We got to the store and it was full of schlocky Christmas stuff, from tinsel to “cherry lights” (lights with fake holly leaves attached) to candles, ornaments, and plastic nativity scenes. The store also had the trees. Indian ones were cheapest, starting at about 500 Rupees. The imported ones from Dubai were pricier.
Artificial trees from a (mostly) tropical country or a desert country: so hard to decide! The big ones were adequate, but in all the trees were a real sorry lot. We had one of the salesmen show us how the trees were set up. He went to grab an Indian model and it separated in two. Then, we had him unpack one of the big Dubai trees. It consisted of green-fringed metal rods that snapped into place, then folded down to form branches. Again, the trees weren’t even filled out. You’d think with all the Bollywood movies set in Switzerland that someone would know what a healthy pine or spruce looked like.
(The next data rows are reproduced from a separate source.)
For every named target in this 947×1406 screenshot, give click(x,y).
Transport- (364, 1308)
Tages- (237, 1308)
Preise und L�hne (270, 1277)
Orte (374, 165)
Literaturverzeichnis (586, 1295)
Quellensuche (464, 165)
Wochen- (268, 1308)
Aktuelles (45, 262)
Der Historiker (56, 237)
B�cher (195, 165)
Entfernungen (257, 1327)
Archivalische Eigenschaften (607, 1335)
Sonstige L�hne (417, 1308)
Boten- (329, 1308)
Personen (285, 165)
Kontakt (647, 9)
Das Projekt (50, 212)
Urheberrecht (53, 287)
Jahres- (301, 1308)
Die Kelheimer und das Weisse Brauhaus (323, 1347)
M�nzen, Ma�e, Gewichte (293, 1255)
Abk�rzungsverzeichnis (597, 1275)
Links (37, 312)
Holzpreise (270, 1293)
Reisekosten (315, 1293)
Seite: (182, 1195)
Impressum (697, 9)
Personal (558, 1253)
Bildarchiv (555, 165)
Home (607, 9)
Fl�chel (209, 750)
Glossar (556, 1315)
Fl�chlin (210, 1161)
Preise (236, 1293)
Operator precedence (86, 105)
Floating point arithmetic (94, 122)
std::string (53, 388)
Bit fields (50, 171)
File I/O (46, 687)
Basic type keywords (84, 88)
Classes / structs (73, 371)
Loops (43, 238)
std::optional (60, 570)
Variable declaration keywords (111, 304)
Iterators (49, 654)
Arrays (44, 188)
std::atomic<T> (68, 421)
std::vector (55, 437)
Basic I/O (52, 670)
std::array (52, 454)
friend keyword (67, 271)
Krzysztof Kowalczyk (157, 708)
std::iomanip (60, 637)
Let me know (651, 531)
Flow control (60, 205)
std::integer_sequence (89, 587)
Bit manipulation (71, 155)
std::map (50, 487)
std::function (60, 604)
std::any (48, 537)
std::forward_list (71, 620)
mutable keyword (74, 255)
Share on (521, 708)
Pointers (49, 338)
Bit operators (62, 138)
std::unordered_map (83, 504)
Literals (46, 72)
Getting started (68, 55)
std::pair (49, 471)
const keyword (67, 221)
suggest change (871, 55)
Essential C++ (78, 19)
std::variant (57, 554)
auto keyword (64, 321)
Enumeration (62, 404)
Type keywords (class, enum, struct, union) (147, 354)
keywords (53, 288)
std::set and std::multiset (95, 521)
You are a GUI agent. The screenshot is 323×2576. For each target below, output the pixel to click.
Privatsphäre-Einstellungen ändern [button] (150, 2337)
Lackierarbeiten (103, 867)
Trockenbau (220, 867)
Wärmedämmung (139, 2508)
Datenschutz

Given our disappointment with the selection, we bargained hard. Well, not that hard. We were willing to pay 600 Rs total for an Indian five-footer tree and some lights. The guy wouldn’t budge less than 850. So, we walked. No tree. No lights.
We tried one more place after that: another nursery on Napean Sea Road. They had some short, fir-like needle trees, but nothing with branches that could hold an ornament. Guess we’ll have to make do with poinsettias and crotons this year.